Marc Riboud (1923-2016) took his first photograph at the age of 14 when his father gave him a Kodak Vest-Pocket camera as a present. In 1951 he met Magnum agency photographers like Henri Cartier Bresson, Robert Capa and Chim (David Seymoury) and joined them at the agency. In 1953 he published his first photograph – of the well-known house-painter on Eiffel tower – in Life magazine and was officially accepted as a Magnum photographer. Between 1955 and 1968 Riboud travelled the globe: he went to the Near and Far East, to Nepal, China (in 1957 he was one of the first European photographers to go to China), the Soviet Union, and travelled by motorcycle all the way from Alaska to Mexico. Between 1960 and 1970 he documented Africa, China, North and South Vietnam and Cambodia. Between 1970 and 1980 he went back to the East, and also visited Poland and Czechoslovakia. Riboud did not refer to himself as a photojournalist, but as a documentary photographer, and his visits to the many countries he travelled and documented were never limited to his specific assignment. His photographs reveal and communicate a comprehension and understanding, interpretations of scenes and shots and go far beyond simple reported information. He is best known for his extensive reporting of the East: The Three Banners of China, Face of North Vietnam, Visions of China, In China. He also created a number of portraits of well-known artists, intellectuals and politicians.

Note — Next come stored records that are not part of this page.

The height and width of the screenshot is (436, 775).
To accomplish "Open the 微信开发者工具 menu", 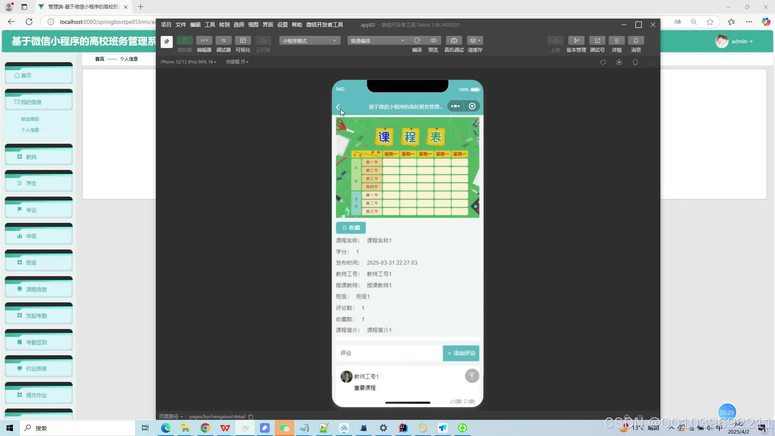I will pyautogui.click(x=324, y=25).
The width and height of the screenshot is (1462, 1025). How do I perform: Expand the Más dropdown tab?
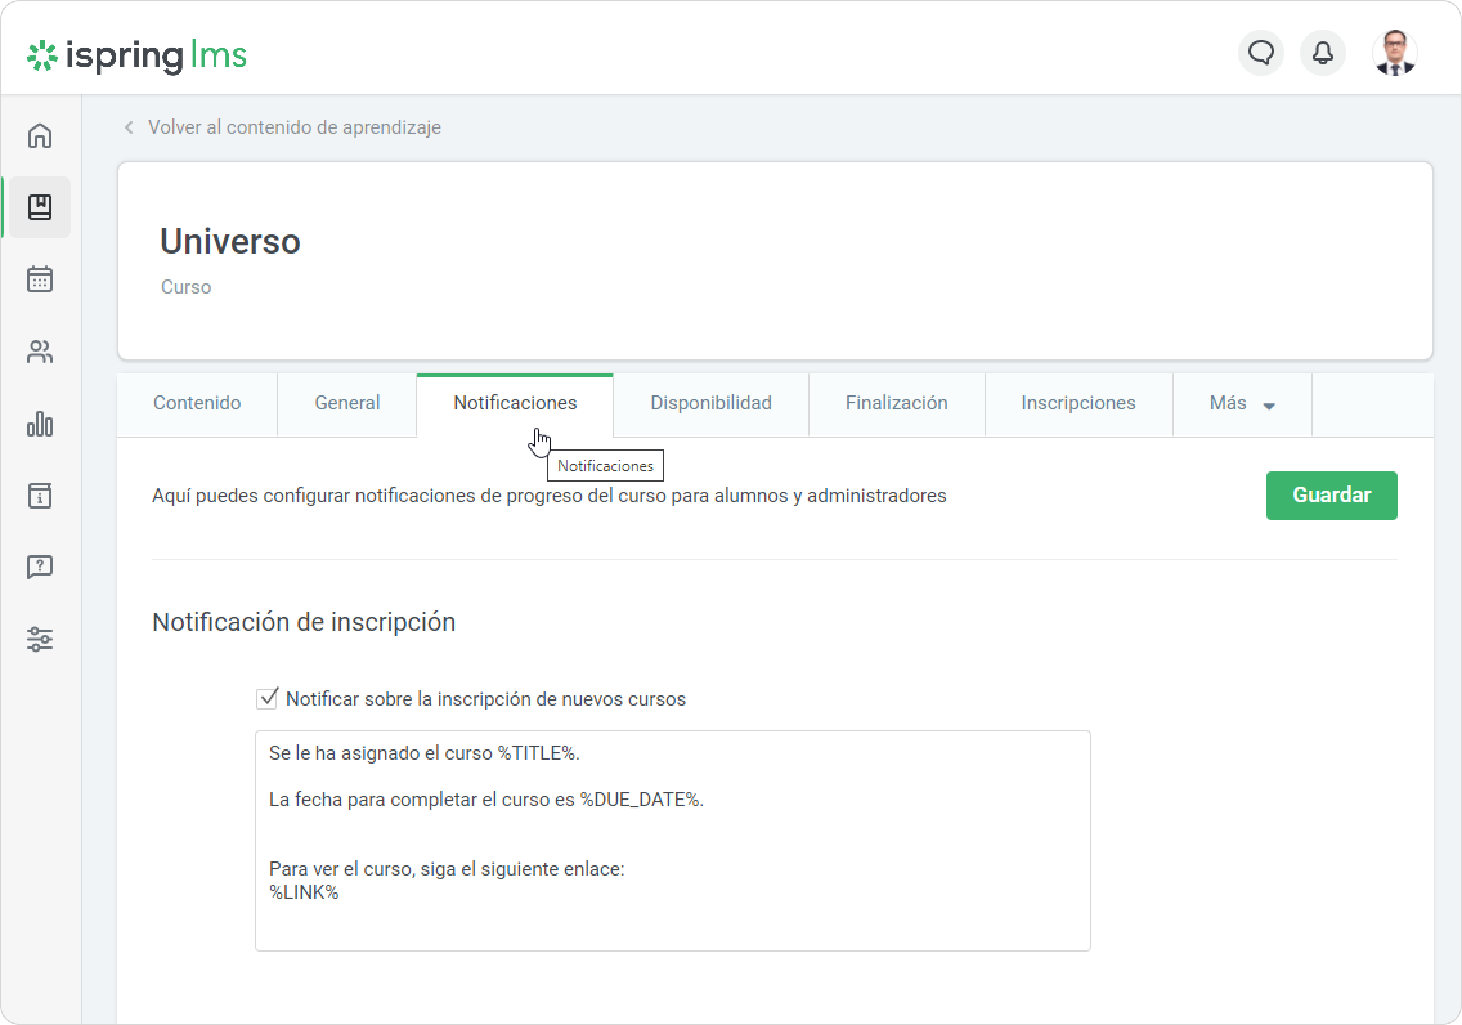pos(1241,404)
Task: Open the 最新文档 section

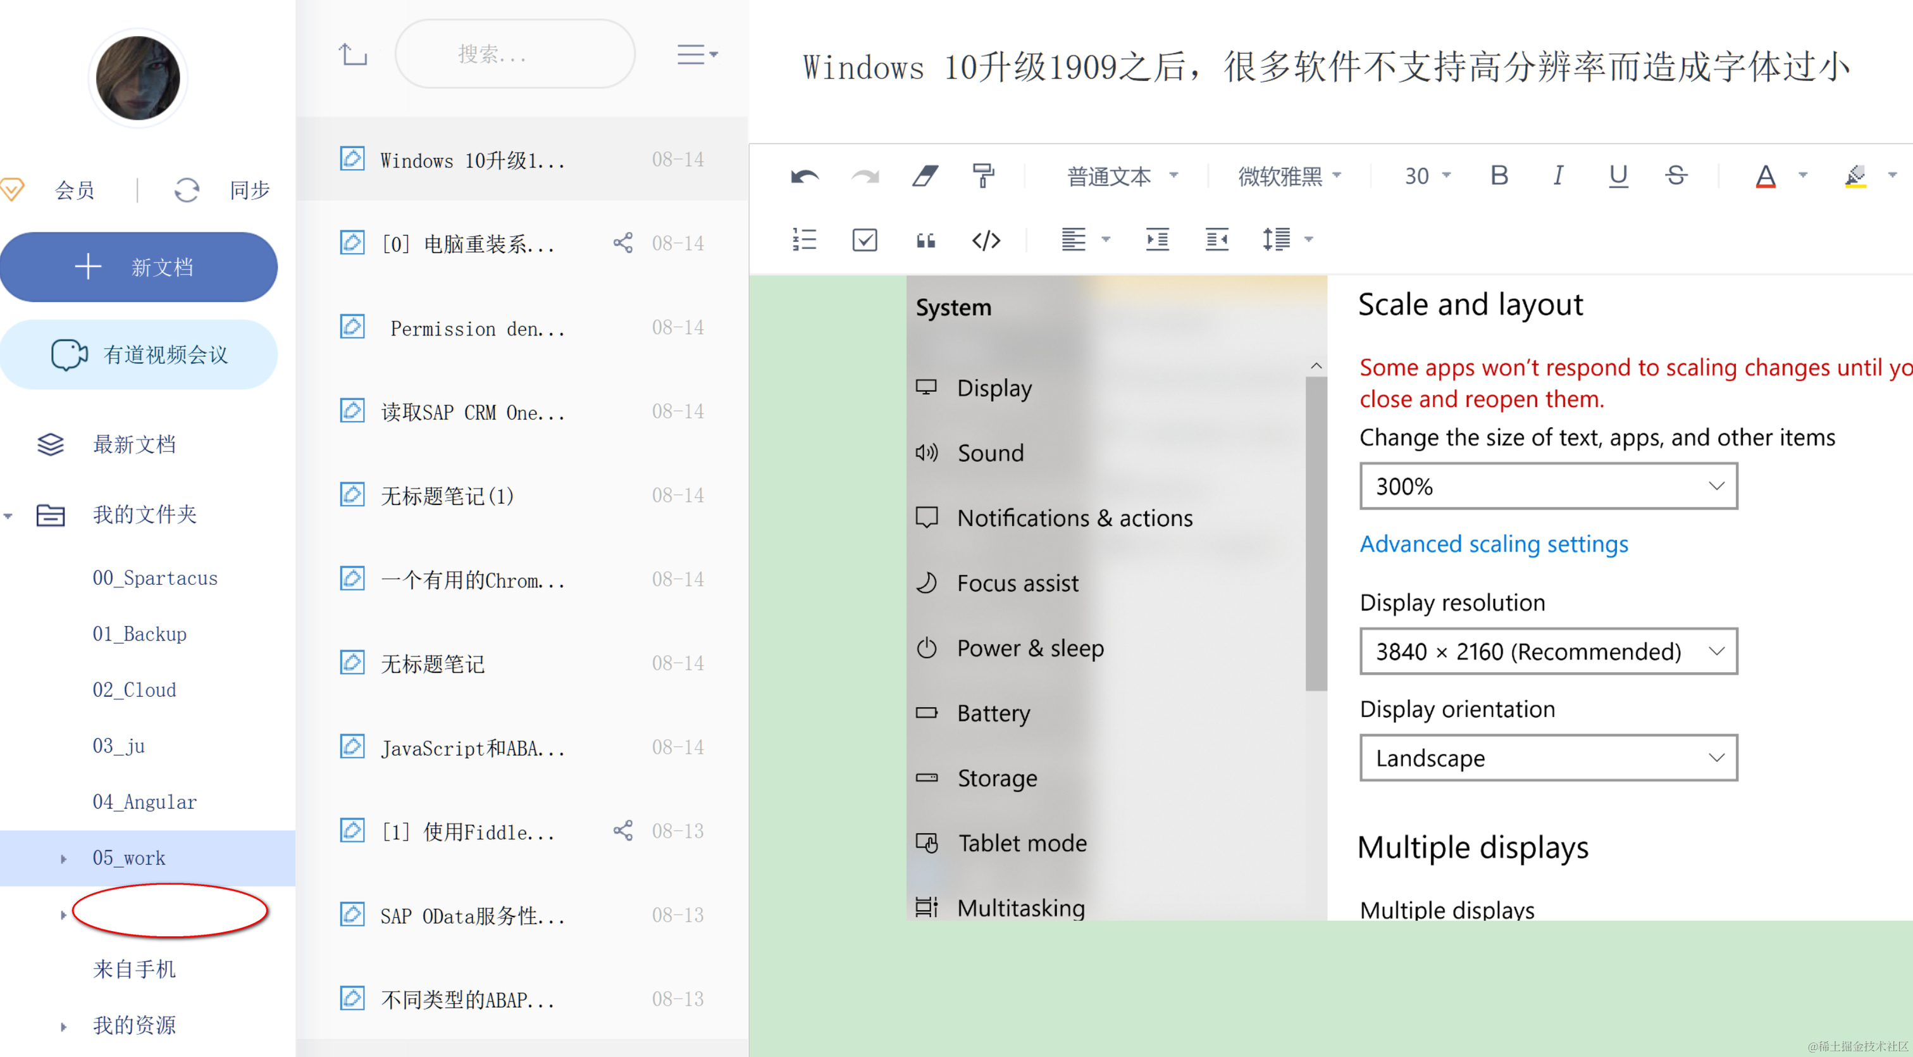Action: pyautogui.click(x=134, y=444)
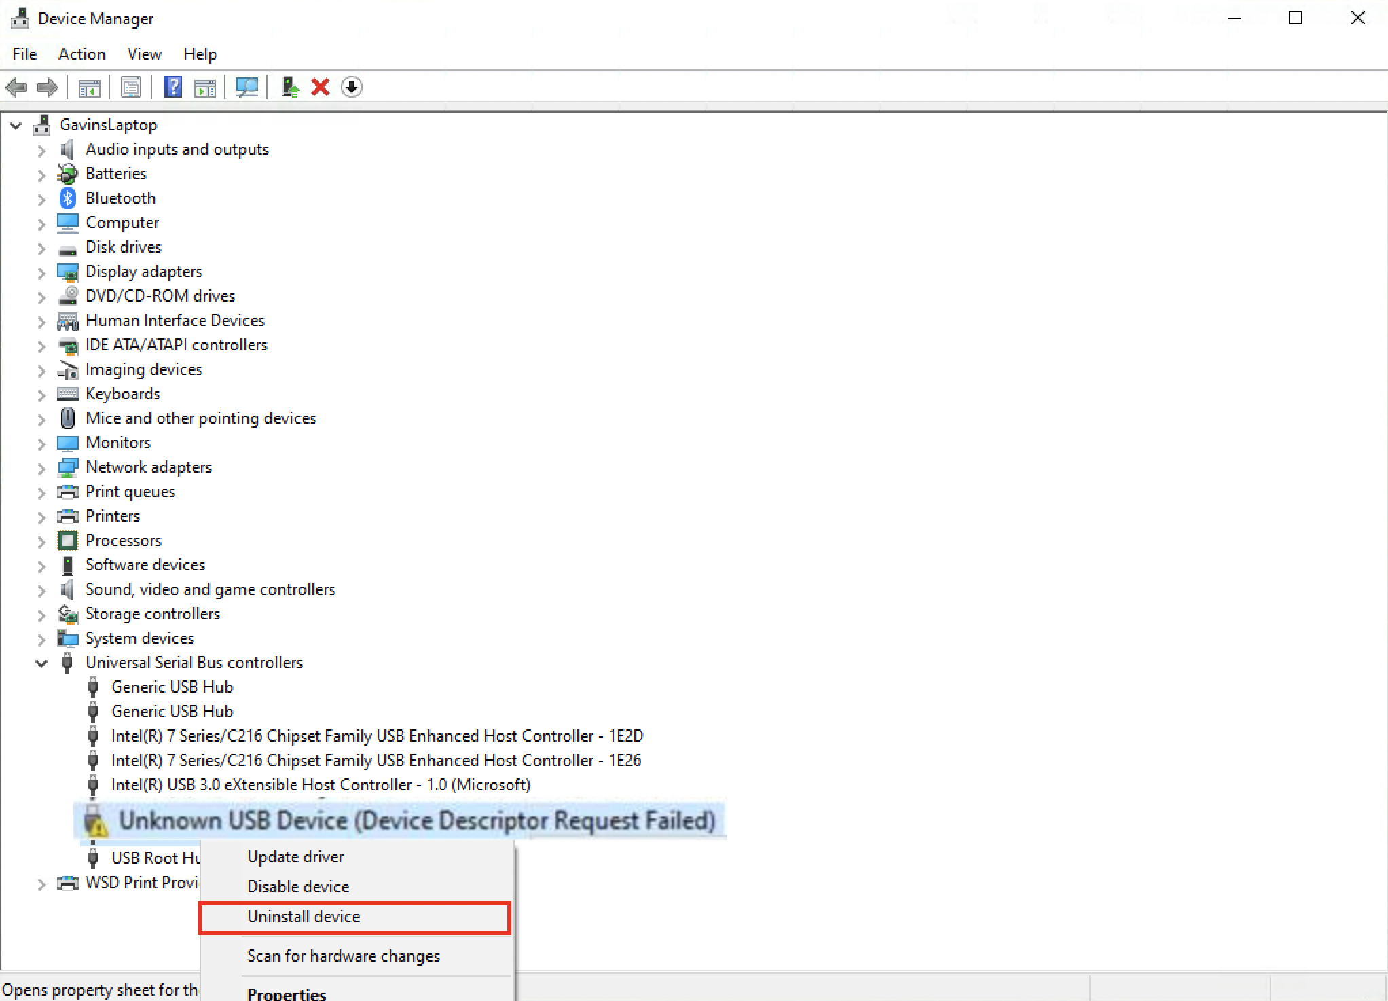1388x1001 pixels.
Task: Click the red X Uninstall device icon
Action: pyautogui.click(x=321, y=88)
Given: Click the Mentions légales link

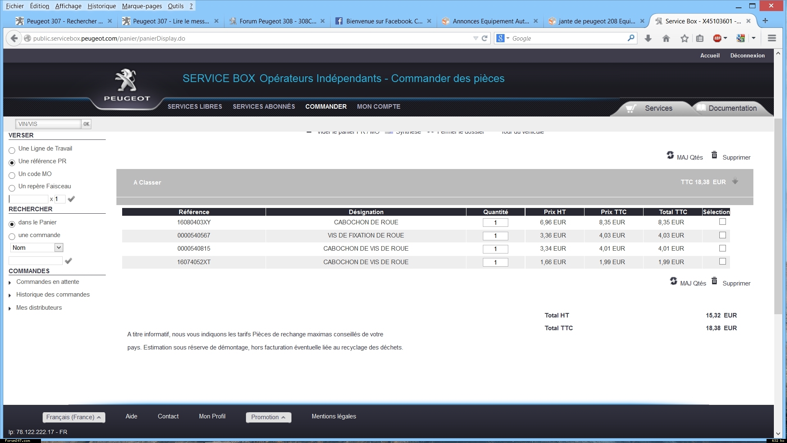Looking at the screenshot, I should (x=334, y=416).
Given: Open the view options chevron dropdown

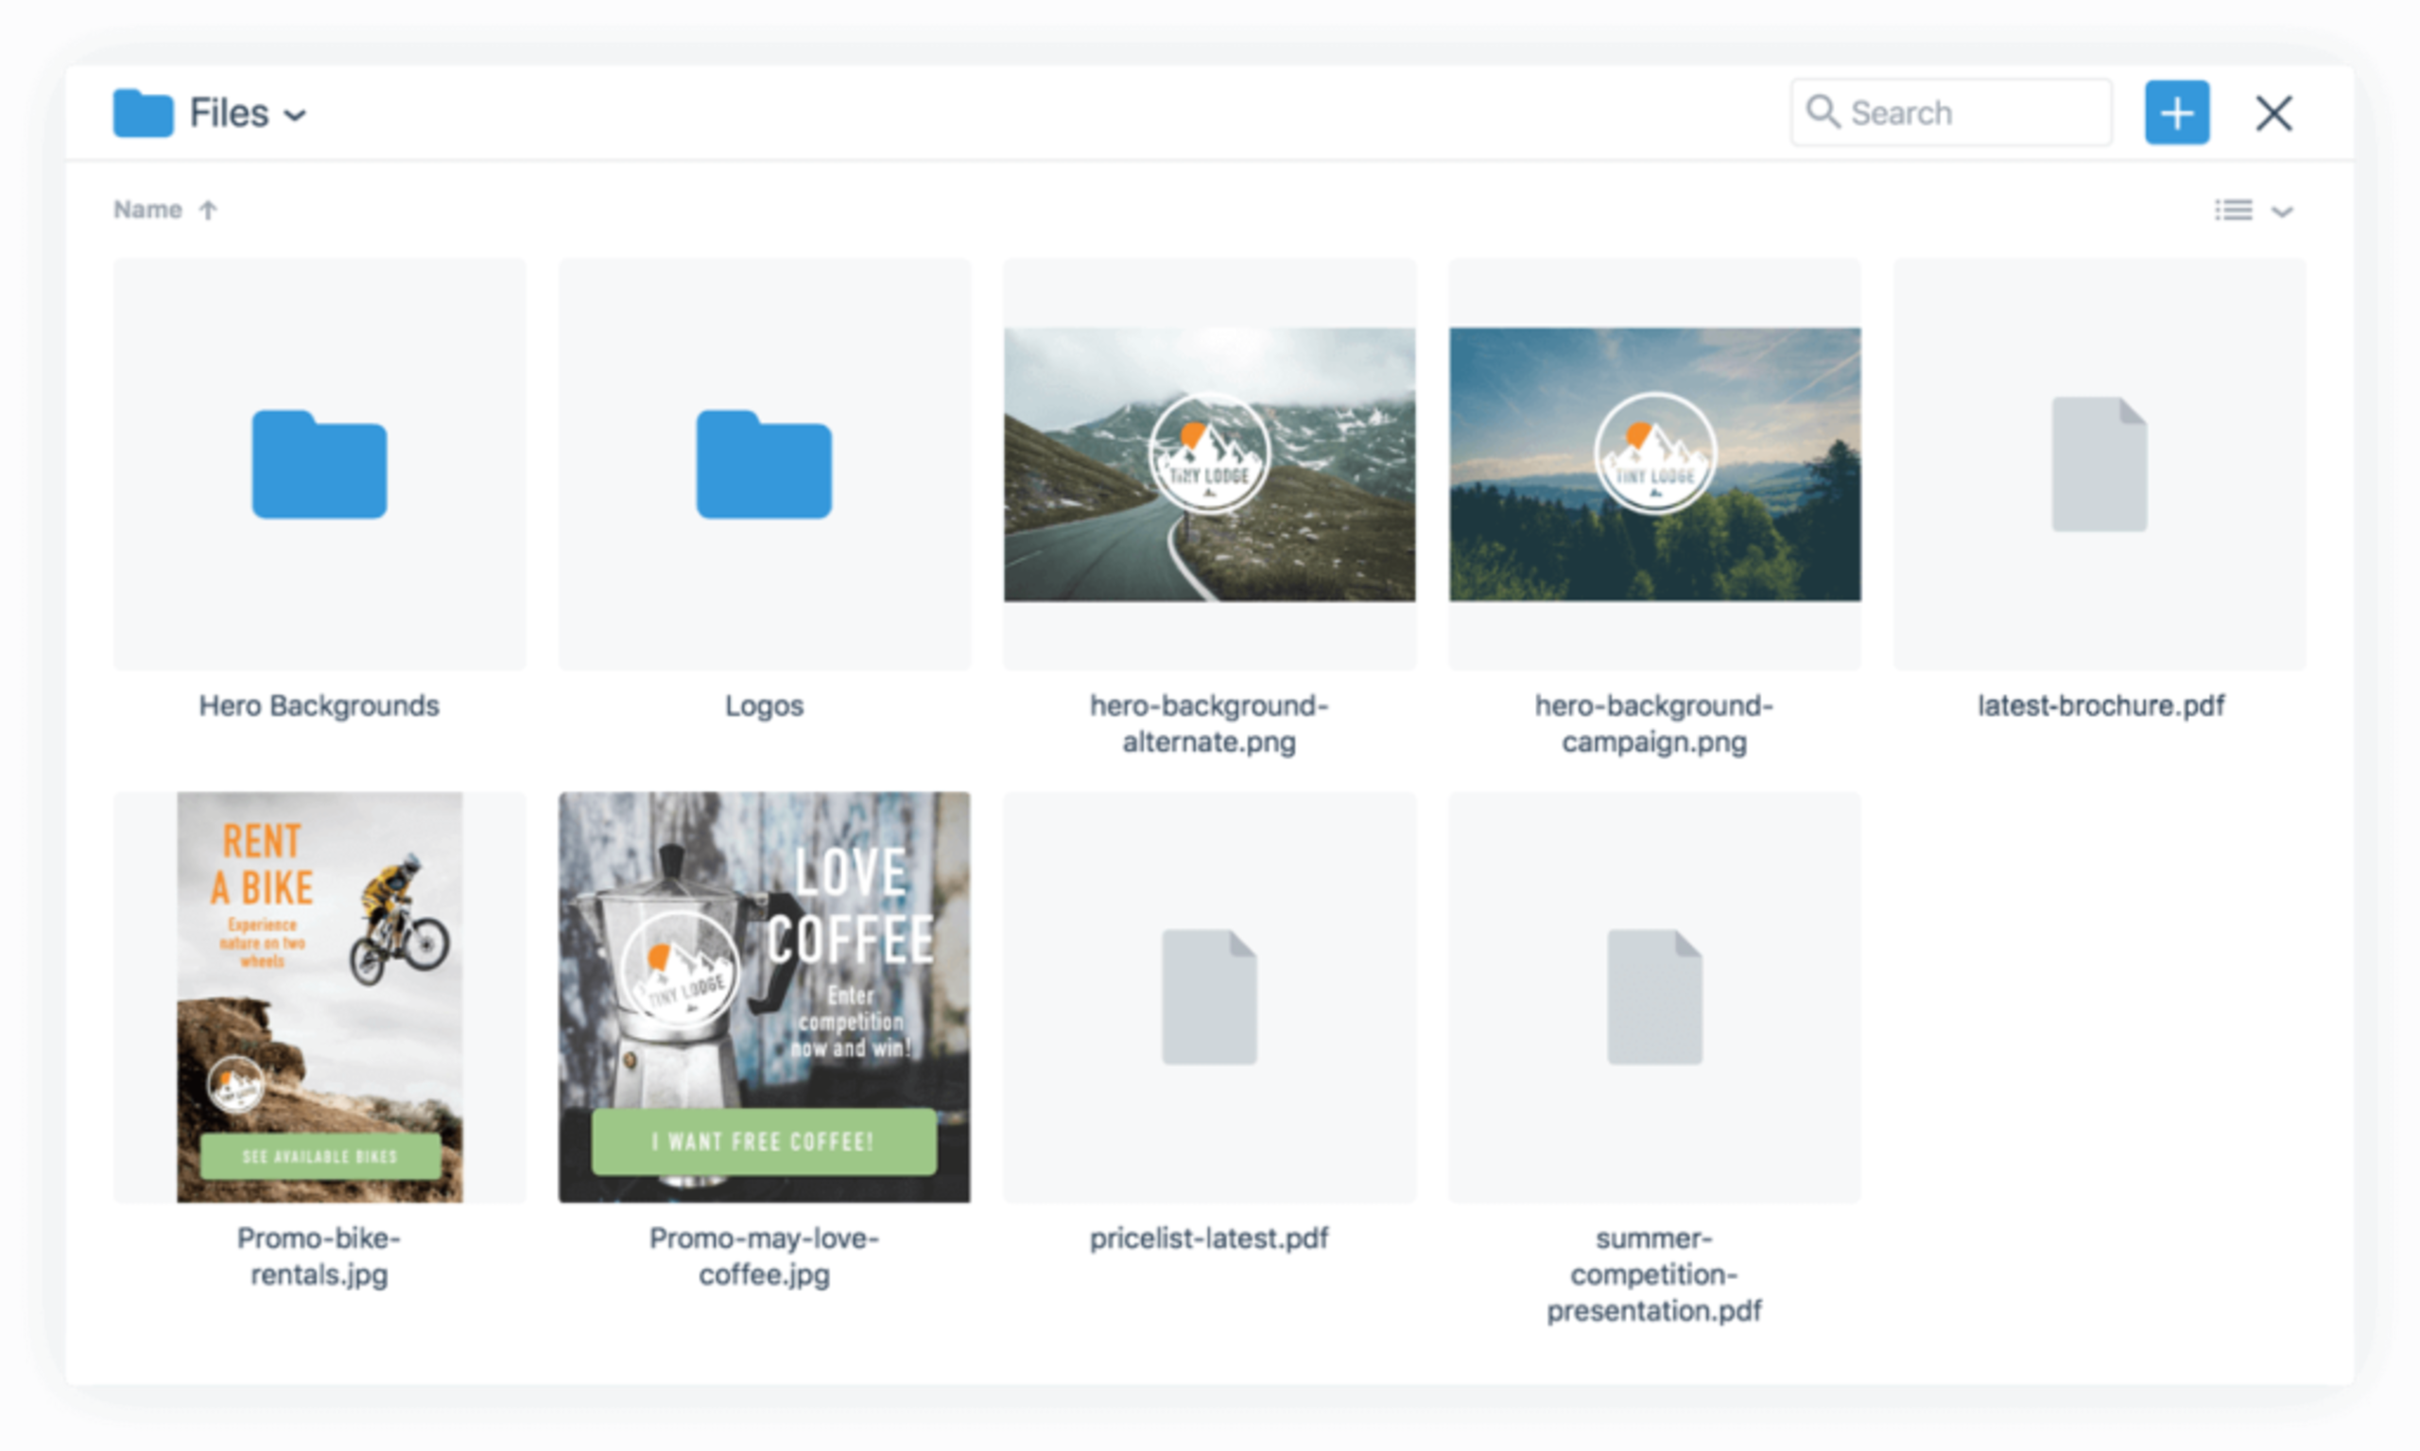Looking at the screenshot, I should [2283, 210].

In 1979 he left the Magnum agency and settled down in France, from where he continued to travel to his many beloved destinations around the globe. Marc Riboud is the recipient of the Leica Lifetime Achievement Award (2001). His works are found in many permanent collections, among them the MOMA New York, The Metropolitan Museum, New York, Musee d’Art Moderne de la Ville de Paris, Musee de Mexico and others. Also impressive is his bibliography, which includes twenty published monographs.